I think most people today realize that health is holistic. Its all encompassing and rarely (if ever) is only about medication or access to healthcare personnel. In reality, health is much more complex. Even in the United States, merely being born on the wrong side of town can have serious implications to your overall health and long term health outcomes. Even the month you were born has been proven to have an affect on your health (no lie- check it out here).
But so often in this work “health” organizations have an archaic and narrow approach to how they will support and what they consider health. Health organizations will say they can’t support sheltering work because its not “health”- and yet we know that housing insecure and homeless persons are significantly more likely to suffer from exposure, infectious diseases and other long term health problems. We know that housing insecure and homeless people are more likely to be food insecure (the nice term for hungry) and that kids living in those conditions are more likely to miss milestones, have developmental delays and suffer from acute malnutrition.

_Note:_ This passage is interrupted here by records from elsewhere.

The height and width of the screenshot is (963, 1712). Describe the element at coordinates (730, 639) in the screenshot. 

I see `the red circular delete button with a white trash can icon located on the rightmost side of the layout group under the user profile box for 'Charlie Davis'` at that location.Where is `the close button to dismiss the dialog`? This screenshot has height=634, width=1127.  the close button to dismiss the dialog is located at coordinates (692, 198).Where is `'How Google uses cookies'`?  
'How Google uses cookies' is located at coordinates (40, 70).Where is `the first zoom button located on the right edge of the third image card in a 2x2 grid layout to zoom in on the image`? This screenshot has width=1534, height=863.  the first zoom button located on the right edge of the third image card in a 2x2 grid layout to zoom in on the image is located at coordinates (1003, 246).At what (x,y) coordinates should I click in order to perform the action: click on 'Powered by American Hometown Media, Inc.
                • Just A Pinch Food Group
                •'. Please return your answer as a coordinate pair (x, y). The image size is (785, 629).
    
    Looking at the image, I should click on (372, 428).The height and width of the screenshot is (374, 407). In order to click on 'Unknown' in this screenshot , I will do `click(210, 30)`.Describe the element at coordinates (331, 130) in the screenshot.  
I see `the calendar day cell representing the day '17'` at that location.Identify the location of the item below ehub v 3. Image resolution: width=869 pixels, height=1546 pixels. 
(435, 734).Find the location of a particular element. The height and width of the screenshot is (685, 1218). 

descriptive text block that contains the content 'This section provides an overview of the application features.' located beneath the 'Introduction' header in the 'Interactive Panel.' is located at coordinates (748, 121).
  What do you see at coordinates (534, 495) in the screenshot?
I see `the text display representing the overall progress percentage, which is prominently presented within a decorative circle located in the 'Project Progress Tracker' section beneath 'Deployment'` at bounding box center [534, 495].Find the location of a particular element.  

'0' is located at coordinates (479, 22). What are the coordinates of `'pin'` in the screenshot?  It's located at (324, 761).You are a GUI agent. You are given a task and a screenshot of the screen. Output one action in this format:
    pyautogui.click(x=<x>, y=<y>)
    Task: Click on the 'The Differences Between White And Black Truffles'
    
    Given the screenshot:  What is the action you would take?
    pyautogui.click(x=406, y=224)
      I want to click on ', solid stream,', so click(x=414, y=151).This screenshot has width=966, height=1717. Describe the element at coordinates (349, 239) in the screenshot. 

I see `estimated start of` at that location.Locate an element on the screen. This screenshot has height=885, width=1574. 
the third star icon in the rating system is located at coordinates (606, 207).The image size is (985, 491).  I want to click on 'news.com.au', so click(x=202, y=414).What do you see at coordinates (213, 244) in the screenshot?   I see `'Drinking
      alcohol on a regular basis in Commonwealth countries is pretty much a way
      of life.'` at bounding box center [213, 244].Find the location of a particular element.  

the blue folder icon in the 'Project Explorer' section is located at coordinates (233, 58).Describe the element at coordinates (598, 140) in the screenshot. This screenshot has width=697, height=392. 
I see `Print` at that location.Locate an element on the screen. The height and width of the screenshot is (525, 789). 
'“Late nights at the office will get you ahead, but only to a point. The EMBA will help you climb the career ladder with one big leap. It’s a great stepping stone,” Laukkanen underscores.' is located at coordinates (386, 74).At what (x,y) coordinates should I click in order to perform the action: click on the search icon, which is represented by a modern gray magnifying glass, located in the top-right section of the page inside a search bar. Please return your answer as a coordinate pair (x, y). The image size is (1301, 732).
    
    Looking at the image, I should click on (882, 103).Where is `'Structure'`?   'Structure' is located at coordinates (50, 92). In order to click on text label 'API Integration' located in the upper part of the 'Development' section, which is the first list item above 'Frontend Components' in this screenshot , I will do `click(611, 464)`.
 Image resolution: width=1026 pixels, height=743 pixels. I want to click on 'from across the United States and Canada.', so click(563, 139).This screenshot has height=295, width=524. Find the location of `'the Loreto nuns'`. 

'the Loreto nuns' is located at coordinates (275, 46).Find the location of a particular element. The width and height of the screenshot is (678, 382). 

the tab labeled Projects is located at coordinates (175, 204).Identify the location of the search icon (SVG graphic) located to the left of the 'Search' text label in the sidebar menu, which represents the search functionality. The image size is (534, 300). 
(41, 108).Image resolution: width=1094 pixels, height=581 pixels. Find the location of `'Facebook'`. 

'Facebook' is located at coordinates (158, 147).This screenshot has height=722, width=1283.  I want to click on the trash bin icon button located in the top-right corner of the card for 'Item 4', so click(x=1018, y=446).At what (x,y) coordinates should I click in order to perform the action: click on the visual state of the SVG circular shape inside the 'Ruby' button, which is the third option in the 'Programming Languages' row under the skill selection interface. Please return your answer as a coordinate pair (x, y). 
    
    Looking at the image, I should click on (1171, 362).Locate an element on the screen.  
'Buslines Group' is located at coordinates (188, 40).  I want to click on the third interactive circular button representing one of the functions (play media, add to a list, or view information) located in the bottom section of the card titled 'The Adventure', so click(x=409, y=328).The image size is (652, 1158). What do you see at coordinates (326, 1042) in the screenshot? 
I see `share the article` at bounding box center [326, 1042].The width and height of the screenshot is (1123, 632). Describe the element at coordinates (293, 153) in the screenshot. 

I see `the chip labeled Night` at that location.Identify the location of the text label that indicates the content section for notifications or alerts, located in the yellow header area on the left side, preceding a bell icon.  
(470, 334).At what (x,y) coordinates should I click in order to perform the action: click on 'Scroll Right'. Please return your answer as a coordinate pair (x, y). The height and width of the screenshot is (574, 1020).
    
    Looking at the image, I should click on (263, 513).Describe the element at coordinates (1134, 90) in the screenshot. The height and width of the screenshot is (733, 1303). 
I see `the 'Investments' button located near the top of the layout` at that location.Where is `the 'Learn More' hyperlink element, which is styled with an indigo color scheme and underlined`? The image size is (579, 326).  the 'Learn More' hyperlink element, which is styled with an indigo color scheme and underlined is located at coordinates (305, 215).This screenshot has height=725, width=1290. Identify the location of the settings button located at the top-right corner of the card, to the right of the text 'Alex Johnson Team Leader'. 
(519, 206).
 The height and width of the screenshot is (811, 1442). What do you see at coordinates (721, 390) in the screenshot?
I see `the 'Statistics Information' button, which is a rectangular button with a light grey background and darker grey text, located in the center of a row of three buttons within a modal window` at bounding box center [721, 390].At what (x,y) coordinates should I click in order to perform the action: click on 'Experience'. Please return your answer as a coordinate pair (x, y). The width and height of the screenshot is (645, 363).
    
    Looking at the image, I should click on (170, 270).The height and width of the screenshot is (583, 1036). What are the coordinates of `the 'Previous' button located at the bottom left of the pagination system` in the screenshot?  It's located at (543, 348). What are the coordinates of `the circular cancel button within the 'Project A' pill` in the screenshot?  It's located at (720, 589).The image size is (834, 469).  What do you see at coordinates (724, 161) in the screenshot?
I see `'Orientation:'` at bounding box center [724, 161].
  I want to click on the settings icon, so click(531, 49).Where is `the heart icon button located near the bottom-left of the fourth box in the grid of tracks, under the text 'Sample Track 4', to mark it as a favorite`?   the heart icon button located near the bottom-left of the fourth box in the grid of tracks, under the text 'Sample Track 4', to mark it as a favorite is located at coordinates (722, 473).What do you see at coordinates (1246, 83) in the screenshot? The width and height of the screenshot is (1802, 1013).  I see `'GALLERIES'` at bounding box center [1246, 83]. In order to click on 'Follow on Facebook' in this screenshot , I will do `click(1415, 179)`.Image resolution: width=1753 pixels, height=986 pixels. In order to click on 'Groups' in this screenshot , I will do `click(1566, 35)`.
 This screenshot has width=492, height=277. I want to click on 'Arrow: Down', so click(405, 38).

I would challenge you to think of a single entity that is not somehow related back to health. Let us give you a few examples: The internet? People without internet access are more likely to be unemployed and homeless (as stated above with health effects). Education- kids with limited education are more likely to be impacted by violence, homelessness and hunger (again see above). Clean water (this example is pretty obvious). Bad roads? Less likely to have access to healthcare. Poor electrical infrastructure- less likely to attend schools, more likely to be impoverished. Social media? Kids are more likely to suffer depression and anxiety when social media is unregulated. Literally EVERYTHING can be related back to health in one way shape or form.
And thats why GAPS looks to work with health and health adjacent programs. Because we realize that health is more than just medicine and staffing and we believe that people have a right to equitable access to healthcare. And that belief means we ultimately need to support a hollistic approach to health.